| DIRECTIONS |
Search the material below for the word "computer". Copy every line that has it.

| EXCERPTED RECORDS |
= Beginning of Section =
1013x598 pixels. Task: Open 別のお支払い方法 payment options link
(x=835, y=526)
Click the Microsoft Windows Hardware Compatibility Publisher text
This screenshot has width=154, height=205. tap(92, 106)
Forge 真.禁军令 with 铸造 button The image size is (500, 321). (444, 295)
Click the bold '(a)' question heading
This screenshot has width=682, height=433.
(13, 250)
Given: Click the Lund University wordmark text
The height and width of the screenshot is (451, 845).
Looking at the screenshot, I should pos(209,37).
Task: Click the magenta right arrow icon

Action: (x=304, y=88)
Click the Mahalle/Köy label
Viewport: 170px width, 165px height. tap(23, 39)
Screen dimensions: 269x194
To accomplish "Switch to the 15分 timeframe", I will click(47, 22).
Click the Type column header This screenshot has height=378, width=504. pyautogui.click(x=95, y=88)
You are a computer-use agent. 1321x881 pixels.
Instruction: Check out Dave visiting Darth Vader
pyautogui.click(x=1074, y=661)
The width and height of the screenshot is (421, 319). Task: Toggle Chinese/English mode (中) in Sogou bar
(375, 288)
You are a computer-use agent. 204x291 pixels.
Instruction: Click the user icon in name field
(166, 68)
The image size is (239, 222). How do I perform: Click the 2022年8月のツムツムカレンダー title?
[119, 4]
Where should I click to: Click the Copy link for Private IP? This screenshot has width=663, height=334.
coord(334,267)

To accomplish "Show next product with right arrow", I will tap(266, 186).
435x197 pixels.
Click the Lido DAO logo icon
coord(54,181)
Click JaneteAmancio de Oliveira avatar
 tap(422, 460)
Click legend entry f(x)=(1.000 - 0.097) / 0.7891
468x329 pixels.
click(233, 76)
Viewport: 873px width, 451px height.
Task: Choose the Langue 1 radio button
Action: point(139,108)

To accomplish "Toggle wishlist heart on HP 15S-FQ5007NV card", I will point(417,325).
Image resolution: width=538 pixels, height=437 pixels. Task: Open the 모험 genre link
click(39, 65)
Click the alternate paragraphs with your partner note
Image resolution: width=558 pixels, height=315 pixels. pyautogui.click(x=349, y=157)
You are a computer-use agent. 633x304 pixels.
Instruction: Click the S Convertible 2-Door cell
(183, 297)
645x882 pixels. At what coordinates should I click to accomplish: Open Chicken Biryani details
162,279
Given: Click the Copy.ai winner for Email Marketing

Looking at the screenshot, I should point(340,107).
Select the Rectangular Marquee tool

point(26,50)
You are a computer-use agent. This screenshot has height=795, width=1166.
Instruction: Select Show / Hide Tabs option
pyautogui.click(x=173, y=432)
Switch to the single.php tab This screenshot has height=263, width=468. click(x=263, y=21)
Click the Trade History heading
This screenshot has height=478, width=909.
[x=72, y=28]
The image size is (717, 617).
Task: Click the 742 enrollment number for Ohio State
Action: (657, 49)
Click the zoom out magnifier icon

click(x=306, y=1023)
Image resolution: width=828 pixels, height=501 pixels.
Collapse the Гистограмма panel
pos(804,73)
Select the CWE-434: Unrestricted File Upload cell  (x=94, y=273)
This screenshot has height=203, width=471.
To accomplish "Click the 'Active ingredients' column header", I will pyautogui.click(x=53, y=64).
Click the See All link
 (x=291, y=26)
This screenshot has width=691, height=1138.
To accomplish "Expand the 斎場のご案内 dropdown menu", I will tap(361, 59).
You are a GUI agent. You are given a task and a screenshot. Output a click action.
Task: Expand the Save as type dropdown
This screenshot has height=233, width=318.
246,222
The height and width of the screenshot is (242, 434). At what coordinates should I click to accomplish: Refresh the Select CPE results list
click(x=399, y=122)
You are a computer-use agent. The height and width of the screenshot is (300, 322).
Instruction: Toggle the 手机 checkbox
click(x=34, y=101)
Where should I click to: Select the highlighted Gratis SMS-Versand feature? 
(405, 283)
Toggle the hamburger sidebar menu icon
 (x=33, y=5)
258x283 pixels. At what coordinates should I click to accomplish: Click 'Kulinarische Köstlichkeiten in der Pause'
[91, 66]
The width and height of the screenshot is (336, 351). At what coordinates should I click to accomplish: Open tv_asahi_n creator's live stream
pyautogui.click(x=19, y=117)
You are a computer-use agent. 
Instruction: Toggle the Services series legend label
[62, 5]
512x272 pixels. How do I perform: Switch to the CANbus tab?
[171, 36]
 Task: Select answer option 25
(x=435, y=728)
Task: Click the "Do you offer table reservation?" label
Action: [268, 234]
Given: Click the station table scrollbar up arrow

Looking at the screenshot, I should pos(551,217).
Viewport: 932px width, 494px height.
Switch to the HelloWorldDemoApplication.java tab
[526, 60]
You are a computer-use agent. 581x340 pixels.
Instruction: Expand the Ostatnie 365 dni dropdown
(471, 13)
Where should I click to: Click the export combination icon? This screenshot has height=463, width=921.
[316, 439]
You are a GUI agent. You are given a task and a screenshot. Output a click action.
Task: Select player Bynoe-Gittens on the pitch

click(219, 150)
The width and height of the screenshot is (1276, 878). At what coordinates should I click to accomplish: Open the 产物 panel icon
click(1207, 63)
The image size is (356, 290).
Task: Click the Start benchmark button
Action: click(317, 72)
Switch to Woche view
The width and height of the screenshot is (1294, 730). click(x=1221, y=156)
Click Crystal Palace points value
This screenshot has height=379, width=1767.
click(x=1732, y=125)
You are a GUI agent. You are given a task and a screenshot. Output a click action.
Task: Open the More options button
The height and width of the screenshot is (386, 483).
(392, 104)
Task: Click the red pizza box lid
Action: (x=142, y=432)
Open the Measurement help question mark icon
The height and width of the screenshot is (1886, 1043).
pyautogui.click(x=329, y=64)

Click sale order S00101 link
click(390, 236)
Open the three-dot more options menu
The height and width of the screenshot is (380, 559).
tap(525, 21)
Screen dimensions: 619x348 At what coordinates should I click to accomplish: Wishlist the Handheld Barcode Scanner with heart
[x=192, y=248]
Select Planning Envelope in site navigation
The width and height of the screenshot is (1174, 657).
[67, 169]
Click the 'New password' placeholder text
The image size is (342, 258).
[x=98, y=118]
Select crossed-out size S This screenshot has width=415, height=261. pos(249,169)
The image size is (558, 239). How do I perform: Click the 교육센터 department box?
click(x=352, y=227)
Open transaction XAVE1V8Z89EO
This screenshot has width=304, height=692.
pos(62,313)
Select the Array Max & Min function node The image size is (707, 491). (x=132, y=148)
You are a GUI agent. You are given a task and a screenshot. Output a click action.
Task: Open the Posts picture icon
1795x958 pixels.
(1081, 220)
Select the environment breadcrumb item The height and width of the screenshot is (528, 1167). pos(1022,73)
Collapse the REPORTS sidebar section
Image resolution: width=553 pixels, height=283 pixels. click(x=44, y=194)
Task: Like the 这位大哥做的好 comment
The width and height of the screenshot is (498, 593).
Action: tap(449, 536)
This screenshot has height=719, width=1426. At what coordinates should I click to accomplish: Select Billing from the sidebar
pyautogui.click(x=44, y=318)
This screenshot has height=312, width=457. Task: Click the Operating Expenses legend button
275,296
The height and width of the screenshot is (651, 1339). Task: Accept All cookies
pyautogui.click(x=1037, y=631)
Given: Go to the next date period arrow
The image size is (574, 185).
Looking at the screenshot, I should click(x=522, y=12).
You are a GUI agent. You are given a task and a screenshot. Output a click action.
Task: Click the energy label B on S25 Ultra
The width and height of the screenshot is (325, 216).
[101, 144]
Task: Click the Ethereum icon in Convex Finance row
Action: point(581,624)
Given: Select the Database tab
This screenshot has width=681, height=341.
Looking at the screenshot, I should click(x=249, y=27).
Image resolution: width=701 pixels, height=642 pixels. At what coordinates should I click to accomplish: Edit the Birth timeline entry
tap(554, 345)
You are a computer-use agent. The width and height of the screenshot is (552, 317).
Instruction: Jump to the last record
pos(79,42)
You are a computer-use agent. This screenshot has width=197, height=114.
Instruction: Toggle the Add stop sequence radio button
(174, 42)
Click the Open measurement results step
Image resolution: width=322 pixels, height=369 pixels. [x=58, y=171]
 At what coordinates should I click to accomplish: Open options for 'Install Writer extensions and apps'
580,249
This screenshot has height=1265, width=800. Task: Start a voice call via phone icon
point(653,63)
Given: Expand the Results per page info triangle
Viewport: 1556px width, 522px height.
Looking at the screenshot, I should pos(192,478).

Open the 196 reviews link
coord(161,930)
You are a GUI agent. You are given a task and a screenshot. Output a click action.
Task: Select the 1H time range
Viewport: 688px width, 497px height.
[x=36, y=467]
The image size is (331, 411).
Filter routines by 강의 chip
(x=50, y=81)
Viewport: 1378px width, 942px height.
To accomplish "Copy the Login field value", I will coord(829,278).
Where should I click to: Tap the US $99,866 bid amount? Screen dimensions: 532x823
= End of Section =
| TASK SOLUTION |
You are a computer-use agent. 1321x881 pixels.
You are a computer-use agent. 204x291 pixels.
You are a computer-use agent. 633x304 pixels.
You are a computer-use agent. This screenshot has height=795, width=1166.
You are a computer-use agent. The height and width of the screenshot is (300, 322).
You are a computer-use agent. 
You are a computer-use agent. 581x340 pixels.
You are a computer-use agent. The width and height of the screenshot is (552, 317).
You are a computer-use agent. This screenshot has width=197, height=114.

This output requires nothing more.